/---

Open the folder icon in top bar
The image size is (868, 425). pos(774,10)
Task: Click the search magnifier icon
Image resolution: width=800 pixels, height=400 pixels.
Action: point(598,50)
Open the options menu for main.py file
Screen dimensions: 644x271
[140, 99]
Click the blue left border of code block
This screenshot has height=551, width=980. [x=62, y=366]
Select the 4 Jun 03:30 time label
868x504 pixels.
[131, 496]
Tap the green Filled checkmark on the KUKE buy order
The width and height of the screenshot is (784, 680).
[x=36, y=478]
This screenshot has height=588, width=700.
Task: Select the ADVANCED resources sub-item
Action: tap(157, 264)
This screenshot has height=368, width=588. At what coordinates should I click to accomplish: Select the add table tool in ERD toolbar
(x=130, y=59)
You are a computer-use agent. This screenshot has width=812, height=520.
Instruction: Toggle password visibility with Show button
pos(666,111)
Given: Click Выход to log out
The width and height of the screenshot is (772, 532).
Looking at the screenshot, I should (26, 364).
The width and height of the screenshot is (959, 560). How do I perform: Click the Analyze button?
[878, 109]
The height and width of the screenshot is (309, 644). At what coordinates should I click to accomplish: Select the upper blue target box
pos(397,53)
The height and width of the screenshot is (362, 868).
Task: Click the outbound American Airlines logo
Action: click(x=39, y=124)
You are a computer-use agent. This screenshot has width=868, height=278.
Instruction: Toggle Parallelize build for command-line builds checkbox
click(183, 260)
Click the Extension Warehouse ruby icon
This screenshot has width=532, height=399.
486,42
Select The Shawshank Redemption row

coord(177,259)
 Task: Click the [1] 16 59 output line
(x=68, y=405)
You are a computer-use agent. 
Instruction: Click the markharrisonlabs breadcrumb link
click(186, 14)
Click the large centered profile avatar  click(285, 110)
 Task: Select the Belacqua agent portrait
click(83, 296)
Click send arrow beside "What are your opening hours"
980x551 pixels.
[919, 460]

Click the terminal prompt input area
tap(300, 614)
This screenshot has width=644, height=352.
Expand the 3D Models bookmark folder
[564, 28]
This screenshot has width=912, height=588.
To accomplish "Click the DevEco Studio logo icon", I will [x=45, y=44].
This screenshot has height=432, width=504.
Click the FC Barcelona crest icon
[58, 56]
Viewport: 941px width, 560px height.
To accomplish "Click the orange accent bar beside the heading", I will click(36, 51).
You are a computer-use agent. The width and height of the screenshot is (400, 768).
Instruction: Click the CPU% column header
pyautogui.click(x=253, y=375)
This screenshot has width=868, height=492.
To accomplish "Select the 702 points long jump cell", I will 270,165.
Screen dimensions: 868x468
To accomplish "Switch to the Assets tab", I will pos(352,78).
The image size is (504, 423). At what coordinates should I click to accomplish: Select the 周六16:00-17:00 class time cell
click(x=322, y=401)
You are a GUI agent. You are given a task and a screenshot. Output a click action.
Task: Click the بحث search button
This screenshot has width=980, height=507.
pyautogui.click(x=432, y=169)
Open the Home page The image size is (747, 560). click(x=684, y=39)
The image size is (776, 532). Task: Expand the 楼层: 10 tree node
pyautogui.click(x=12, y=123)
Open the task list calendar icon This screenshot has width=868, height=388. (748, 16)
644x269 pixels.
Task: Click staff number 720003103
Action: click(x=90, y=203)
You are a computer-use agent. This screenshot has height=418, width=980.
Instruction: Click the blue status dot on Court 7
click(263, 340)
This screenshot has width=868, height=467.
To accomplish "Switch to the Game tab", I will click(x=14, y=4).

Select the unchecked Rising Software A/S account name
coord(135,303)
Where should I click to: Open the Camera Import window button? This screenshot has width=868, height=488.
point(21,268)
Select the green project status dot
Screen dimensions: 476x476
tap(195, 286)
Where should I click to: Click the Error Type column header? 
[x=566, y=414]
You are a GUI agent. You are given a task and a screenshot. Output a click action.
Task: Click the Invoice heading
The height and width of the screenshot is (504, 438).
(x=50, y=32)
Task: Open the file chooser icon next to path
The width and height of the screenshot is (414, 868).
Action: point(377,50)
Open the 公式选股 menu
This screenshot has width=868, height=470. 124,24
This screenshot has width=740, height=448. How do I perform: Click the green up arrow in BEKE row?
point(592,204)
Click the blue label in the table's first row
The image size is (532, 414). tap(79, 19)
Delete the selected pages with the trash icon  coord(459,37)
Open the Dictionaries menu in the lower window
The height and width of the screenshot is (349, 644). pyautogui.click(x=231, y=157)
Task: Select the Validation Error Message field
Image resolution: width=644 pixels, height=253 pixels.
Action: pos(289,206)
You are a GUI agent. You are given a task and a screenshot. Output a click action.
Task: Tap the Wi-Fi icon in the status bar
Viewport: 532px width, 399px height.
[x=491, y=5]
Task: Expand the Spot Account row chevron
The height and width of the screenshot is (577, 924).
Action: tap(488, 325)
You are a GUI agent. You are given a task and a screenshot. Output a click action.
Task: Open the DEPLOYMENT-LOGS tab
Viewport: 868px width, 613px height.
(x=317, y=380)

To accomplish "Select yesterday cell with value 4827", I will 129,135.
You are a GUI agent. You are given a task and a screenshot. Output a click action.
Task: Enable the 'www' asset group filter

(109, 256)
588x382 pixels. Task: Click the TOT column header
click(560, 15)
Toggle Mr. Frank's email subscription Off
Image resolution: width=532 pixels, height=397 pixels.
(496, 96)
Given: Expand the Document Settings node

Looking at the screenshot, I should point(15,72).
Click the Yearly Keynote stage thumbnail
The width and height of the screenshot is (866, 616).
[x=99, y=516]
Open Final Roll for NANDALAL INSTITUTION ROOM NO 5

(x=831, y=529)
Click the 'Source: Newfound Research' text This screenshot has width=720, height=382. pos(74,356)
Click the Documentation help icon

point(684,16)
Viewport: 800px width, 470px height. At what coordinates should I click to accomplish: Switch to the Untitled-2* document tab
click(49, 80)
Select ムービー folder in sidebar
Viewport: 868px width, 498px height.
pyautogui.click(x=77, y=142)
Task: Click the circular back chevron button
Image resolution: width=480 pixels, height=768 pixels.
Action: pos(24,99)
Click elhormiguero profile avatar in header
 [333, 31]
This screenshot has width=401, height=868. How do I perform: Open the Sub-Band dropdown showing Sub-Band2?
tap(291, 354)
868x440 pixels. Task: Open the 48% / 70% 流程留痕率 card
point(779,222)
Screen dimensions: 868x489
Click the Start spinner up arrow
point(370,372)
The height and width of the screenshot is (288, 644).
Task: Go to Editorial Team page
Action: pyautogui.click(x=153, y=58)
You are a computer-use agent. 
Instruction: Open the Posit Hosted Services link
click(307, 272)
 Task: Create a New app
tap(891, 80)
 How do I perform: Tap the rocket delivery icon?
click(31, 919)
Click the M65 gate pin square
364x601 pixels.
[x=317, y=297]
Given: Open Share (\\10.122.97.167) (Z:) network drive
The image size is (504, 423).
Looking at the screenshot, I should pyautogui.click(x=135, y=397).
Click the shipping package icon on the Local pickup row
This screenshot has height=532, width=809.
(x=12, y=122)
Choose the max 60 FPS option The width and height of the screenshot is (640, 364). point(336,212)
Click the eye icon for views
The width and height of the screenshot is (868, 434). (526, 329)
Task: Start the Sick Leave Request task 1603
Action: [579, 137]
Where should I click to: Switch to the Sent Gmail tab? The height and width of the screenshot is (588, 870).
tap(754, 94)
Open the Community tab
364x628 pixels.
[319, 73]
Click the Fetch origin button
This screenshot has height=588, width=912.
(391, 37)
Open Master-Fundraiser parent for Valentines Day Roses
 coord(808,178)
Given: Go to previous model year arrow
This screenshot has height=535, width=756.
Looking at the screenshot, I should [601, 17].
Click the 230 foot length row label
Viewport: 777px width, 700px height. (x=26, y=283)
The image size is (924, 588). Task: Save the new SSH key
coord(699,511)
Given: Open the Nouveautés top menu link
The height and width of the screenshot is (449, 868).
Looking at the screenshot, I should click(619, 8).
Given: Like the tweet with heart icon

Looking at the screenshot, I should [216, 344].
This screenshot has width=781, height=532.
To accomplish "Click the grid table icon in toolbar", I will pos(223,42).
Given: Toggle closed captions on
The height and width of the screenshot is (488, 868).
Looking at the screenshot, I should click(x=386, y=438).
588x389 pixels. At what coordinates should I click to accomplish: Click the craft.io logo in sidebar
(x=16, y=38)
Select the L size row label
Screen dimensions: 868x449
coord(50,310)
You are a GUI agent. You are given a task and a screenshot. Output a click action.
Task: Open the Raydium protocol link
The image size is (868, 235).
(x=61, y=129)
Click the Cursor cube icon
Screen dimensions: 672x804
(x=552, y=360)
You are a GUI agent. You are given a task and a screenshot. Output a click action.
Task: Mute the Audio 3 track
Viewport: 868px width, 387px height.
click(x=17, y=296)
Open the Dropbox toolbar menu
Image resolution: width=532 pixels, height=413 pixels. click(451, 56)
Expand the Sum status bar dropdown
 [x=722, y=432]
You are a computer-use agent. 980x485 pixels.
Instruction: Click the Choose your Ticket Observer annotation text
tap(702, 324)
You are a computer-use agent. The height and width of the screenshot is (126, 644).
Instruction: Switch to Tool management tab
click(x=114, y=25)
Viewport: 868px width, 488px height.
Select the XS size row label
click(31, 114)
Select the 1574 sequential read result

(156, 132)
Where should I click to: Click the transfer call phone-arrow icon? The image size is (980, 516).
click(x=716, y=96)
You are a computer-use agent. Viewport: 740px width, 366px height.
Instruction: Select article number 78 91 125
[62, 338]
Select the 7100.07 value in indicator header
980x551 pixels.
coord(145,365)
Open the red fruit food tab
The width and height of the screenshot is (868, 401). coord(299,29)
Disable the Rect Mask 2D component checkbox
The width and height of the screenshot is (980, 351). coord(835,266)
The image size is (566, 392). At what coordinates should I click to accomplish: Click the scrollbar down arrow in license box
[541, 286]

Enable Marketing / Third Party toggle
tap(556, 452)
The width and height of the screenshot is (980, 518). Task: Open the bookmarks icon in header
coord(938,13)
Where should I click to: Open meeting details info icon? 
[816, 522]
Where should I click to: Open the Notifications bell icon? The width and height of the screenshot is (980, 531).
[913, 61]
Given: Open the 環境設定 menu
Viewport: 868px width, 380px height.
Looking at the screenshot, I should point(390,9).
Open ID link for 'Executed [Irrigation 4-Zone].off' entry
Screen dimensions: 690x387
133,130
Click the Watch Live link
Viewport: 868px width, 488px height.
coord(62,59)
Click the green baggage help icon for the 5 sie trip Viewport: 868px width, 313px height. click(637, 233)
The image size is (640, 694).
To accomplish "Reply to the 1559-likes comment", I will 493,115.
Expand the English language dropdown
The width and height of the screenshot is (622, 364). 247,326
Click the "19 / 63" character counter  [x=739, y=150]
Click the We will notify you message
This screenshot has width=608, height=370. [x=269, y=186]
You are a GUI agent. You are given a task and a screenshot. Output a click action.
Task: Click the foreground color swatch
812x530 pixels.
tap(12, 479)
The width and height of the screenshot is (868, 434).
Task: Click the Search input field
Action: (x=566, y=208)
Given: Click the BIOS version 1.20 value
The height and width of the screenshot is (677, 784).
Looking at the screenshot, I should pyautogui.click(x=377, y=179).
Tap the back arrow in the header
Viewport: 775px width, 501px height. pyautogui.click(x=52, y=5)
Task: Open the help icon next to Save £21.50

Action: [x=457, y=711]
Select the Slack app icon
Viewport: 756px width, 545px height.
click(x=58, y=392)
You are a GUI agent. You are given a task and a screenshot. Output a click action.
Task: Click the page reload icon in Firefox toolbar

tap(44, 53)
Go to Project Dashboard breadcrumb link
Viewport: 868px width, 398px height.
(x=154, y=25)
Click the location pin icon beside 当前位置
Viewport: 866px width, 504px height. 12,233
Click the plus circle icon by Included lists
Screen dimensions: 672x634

\---

Give back exactly the lines above, from the line containing "Click the 230 foot length row label" through the line containing "Task: Open the Raydium protocol link", with both end lines and nothing more.

→ RESULT OF THIS TASK
Click the 230 foot length row label
Viewport: 777px width, 700px height. (x=26, y=283)
The image size is (924, 588). Task: Save the new SSH key
coord(699,511)
Given: Open the Nouveautés top menu link
The height and width of the screenshot is (449, 868).
Looking at the screenshot, I should click(619, 8).
Given: Like the tweet with heart icon

Looking at the screenshot, I should [216, 344].
This screenshot has width=781, height=532.
To accomplish "Click the grid table icon in toolbar", I will pos(223,42).
Given: Toggle closed captions on
The height and width of the screenshot is (488, 868).
Looking at the screenshot, I should click(x=386, y=438).
588x389 pixels. At what coordinates should I click to accomplish: Click the craft.io logo in sidebar
(x=16, y=38)
Select the L size row label
Screen dimensions: 868x449
coord(50,310)
You are a GUI agent. You are given a task and a screenshot. Output a click action.
Task: Open the Raydium protocol link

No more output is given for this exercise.